[Text section]
Tuesday, January 5, 2010

Book Review: Goose Girl and Shannon Hale

“If we don’t tell strange stories, when something strange happens we won’t believe it.” from The Goose Girl by Shannon Hale

After hearing about how much some of my friends loved Shannon Hale, I finally checked out some of her books. While browsing what she had to offer, I was first drawn to Book of a Thousand Days because of the title and the cover:


I loved it. It was a bit grittier than most fairy tales, but it still had the fairy tale ending. I loved the heroine, Dashti. She kept surprising me with her courage and her growth throughout her story. As soon as I finished the book, I wanted to pick it up and read it again.

Riding on this high note, I checked out Princess Academy. I had never read it despite its Newbery Honor sticker because of the title. I grew up reading fairy tales, but the recent wave of everything pink and princessy has really turned me off to the word “princess.” (I shudder to think of the princess presents my daughter might ask for one day.) I’m sorry to say, I only got about a third of the way through Princess Academy before other books interested me more.

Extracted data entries
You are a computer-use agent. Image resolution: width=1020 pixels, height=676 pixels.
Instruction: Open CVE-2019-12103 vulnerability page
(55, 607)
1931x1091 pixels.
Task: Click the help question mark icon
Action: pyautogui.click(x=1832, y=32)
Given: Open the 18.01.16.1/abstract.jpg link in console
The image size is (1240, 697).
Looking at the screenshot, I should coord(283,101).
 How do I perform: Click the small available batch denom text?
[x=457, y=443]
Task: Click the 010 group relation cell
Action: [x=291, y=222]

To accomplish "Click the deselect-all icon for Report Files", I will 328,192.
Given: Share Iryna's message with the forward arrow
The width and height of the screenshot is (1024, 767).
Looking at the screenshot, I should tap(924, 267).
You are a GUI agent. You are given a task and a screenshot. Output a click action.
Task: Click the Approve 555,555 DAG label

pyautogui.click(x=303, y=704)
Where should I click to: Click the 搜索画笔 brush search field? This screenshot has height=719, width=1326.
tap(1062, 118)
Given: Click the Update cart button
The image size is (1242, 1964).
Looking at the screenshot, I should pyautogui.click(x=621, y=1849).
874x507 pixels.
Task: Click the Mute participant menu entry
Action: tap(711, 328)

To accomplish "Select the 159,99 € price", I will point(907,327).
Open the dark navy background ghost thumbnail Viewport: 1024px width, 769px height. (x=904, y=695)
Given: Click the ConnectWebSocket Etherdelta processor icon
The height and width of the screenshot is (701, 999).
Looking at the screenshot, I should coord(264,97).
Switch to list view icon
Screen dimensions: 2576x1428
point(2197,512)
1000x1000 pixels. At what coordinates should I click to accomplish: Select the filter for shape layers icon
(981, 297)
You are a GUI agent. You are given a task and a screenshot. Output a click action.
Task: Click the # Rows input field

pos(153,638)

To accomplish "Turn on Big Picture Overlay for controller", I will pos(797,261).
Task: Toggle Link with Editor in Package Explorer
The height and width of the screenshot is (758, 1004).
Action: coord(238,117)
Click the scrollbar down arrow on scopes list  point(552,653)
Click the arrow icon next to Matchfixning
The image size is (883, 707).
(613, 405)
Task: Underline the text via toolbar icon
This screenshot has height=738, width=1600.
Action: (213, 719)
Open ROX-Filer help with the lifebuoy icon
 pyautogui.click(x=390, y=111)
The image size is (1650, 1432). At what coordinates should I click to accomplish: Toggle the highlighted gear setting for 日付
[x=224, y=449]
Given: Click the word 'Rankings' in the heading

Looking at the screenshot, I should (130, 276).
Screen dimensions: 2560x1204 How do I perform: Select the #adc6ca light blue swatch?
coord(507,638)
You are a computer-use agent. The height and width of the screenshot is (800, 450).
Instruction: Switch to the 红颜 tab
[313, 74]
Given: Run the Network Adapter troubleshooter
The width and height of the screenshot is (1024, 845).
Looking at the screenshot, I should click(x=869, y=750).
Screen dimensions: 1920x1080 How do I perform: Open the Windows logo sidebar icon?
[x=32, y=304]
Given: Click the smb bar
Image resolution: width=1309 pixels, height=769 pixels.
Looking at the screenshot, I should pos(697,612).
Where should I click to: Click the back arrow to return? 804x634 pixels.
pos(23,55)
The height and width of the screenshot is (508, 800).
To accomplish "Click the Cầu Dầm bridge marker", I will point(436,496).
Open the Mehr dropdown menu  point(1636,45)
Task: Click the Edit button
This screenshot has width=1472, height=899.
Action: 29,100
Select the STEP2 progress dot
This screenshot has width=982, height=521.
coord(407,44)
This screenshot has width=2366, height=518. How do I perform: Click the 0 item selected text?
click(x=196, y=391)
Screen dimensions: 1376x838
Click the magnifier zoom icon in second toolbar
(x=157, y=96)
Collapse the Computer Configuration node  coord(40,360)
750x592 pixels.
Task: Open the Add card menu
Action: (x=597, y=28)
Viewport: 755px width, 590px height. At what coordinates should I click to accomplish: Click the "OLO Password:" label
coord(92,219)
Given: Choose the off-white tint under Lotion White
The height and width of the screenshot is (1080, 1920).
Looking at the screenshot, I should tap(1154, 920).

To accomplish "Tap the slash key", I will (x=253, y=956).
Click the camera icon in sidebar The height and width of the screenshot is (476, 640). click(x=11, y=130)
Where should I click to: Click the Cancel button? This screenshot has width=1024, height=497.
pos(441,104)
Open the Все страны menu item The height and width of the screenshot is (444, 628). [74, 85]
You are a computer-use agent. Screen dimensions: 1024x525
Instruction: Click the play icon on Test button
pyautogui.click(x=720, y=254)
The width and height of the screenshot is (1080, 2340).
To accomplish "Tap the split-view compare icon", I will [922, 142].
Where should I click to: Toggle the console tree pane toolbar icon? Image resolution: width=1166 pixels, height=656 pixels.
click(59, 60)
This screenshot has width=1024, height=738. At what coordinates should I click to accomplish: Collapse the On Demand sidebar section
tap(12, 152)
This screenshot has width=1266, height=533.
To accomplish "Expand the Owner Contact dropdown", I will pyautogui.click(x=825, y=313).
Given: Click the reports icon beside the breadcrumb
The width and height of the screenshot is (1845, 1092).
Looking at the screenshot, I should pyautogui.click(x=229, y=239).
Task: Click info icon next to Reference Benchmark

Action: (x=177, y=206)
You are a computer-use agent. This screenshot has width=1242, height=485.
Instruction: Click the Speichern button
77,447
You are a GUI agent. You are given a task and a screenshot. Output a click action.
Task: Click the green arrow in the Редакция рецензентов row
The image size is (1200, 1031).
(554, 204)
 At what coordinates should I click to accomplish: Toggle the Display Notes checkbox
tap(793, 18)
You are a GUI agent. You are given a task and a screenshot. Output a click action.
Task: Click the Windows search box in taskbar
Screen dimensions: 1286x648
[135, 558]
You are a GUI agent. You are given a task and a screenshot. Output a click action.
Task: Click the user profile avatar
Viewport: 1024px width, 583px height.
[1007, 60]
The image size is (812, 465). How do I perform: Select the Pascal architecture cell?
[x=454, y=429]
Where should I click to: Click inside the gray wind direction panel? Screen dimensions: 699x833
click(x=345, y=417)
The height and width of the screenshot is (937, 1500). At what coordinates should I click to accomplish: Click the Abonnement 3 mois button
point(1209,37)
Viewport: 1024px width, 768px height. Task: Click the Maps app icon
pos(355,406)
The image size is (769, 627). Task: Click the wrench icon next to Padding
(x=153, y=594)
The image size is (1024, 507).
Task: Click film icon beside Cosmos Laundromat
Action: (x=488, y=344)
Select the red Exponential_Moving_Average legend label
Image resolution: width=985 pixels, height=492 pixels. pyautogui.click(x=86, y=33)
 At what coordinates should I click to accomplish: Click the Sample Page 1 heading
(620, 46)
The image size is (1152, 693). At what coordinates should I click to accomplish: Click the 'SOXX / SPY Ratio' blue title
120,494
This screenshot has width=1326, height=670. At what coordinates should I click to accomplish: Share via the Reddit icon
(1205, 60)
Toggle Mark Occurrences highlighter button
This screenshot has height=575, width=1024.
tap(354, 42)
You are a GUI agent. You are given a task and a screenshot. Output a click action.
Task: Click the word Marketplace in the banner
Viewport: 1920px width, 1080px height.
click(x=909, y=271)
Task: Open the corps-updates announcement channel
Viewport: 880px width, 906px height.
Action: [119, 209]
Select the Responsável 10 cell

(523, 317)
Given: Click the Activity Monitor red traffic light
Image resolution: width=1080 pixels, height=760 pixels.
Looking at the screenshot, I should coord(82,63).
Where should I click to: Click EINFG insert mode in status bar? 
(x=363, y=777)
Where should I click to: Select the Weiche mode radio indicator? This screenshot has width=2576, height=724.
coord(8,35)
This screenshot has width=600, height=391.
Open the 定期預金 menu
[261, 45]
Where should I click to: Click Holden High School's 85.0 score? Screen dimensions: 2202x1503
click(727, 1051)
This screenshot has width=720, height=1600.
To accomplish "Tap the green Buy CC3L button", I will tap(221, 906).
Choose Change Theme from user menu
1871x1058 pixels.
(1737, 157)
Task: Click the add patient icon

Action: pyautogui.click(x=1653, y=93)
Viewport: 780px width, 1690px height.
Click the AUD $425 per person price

[Complete the following]
**A.** Answer these questions about the book review:
(i) What first drew the writer to Book of a Thousand Days?
(ii) Who is the heroine of that book?
(iii) How far did the writer get through Princess Academy?
**B.** Go on with the book review from its last sentence.
The listing stands apart from the book review and is separate material.

[Solved tasks]
**A.**
(i) Its title and its cover.
(ii) Dashti.
(iii) About a third of the way.

**B.**
But I wanted to give Shannon Hale one more chance, so I checked out the book that seemed synonymous with her name: The Goose Girl.

I definitely enjoyed The Goose Girl enough to finish it. I only had a couple of criticisms: Even though it was based on a fairy tale I didn’t know, it was a bit predictable at times. But then, aren’t all fairy tales a bit predictable? And I felt that the ending was a little too neatly tied up with a bow. You always know that the heroine will triumph in the end, but Shannon Hale often finds a solution that’s a little too convenient for my taste.

In retrospect I realized that Book of a Thousand Days also had a convenient solution that resolved all the heroine’s problems, but maybe it was easier accept that with a heroine I admired a bit more—I was willing to suspend my disbelief more for Dashti because I wanted so much for her to find happiness (having had more hardship).

When looking to read The Goose Girl, can you guess which cover I sought out?


I know the newer covers of Shannon Hale's books are meant to go together as a set and to attract a certain readership. But I also think that it could potentially deter readers like me.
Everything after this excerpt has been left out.